The relationship between process parameters and the ensuing product quality is expressed in a mathematical equation using regression equation with an R(square) of 84% for compressive strength and R(square) of 82% for part weight. This means that, all the factors of the process explain 84% of the differences in the compressive strength and explain 82% of the differences on the part weight. The model result was best explained by values of the regression coefficient, R-square, close to 1.

5 Conclusion and Future Works

In this study, the optimal injection moulding process parameter of warehouse plastic pallets are identified. Compressive strength and part weight are selected as quality characteristics. Barrel temperature, injection speed, and holding pressure is selected as the process parameter based on previous researches. After that, the value of each process parameter is determined by running pre-testing. The selected process parameters are used to conduct an experiment based on Taguchi experimental design. The compressive strength and part weight for each experiment were identified. Those results are used to optimise the process parameter using Taguchi and desirability functions.

For Taguchi optimisation, S/N ratio is calculated for both responses and the optimal process parameter are identified. The optimal injection moulding conditions for the maximum compressive strength were 260 °C barrel temperature, 11 MPa holding pressure, and 80 mm/s injection pressure. The optimal injection moulding conditions for the minimum part weight were 260 °C barrel temperature, 22 MPa holding pressure, and 80 mm/s injection pressure. The calculated signal to noise ratio of both compressive strength and part weight is converted into the dimensionless function using the desirability method. The best set of process parameter that is optimised using desirability functions is 241 °C of barrel temperature 72 mm/s injection speed and 11 MPa of holding pressure which optimise the part quality to 5242 kg of compressive strength and 11.6 kg of part weight. The percentage error of optimised process parameter for compressive strength is 4.6% and for part weight is 0.2%. The response variable of the optimised process parameter had very close values with the experimental results, thus the optimisation approach used in this study is effective and practical.

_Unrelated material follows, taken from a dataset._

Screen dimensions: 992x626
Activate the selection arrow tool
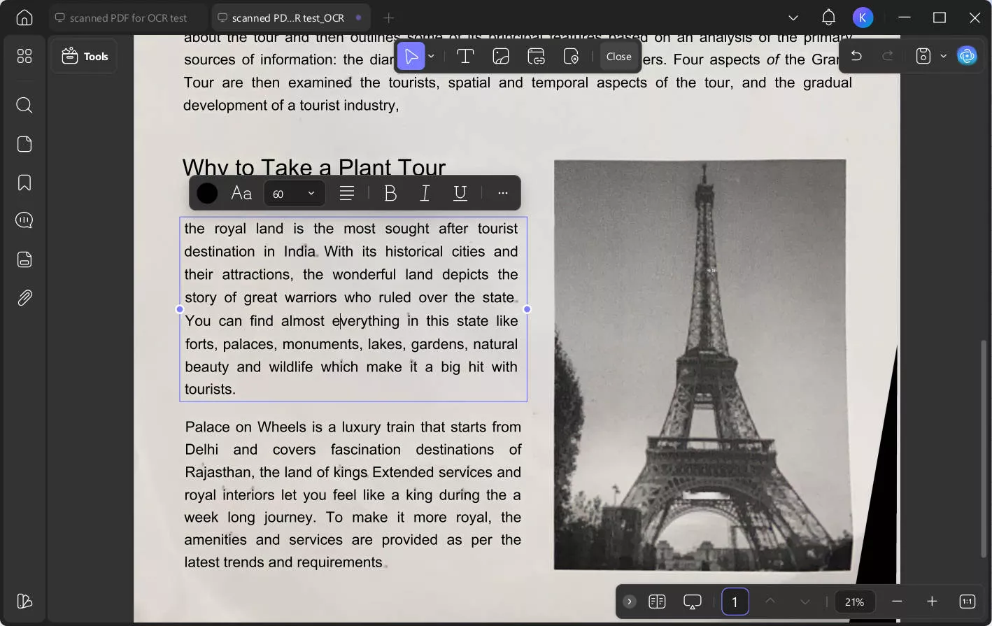coord(411,56)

Moreover, a quantitative relationship between the process parameter and the selected quality response is established using regression analysis. The constructed regression model can be validated using the R-square. The relationship between process parameters and the ensuing product quality is expressed in a mathematical equation using regression equation with an R-square of 84% for compressive strength and R-square of 82% for part weight. This means that all the factors of process explain 84% of the differences in the compressive strength and explain 82% of the differences on the part weight. The percentage error of the prediction model for compressive strength is 10% and for part weight is 0.3%. For reliable statistical analyses, error values must be smaller than 20%. Since comparisons were done according to average experimental values and the errors are within the acceptable range. Thus, the prediction model used in this study is effective and practical.

By optimisation, the product weight is reduced about 0.2 kg with optimum compressive strength. The pallet production for 1 day is about 1200 pieces, with 0.2 kg of material saving for each pallet, we can save around 240 kg of polypropylene per day and 7200 kg of material per month. The price range of 1 kg of recycled polypropylene in Malaysia is around Rm 2.70?Rm 2.90. Taking the minimum price, we can save around Rm 20,880 per month and RM 250,560 annually, ensuring better product quality.

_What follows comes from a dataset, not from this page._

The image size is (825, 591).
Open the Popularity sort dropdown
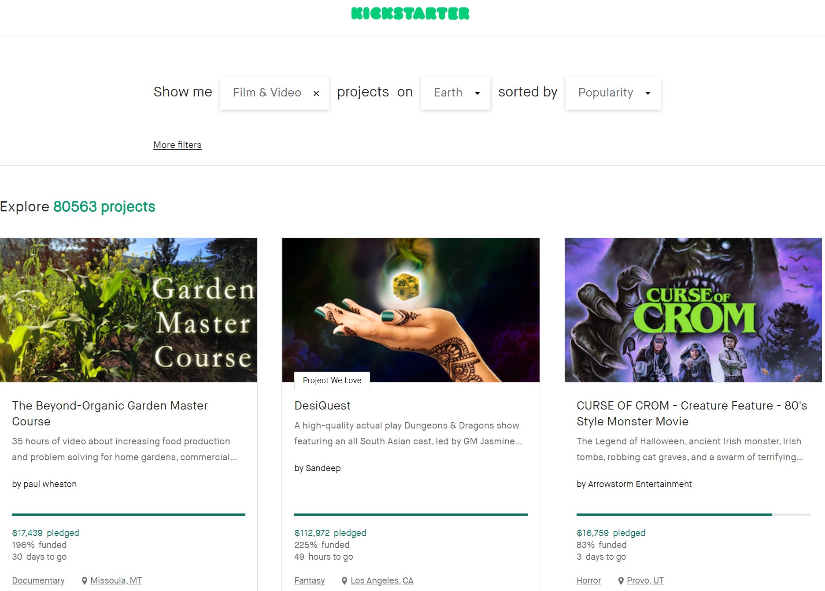[x=613, y=92]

Future developments of this work may be the extension of the DoE plan to other uninvestigated parameters, like packing time or injection pressure, and the mechanical characterization of the polymer through Charpy and Hopkinson bar tests. Moreover, in-cavity sensors information or barrel heater can be investigated. The relationship between the melt properties inside the barrel before the injection and the product quality can be studied. An online process parameter monitoring and adjustment can be achieved using the quantitative relationship between the Melt flow in the barrel and the product quality.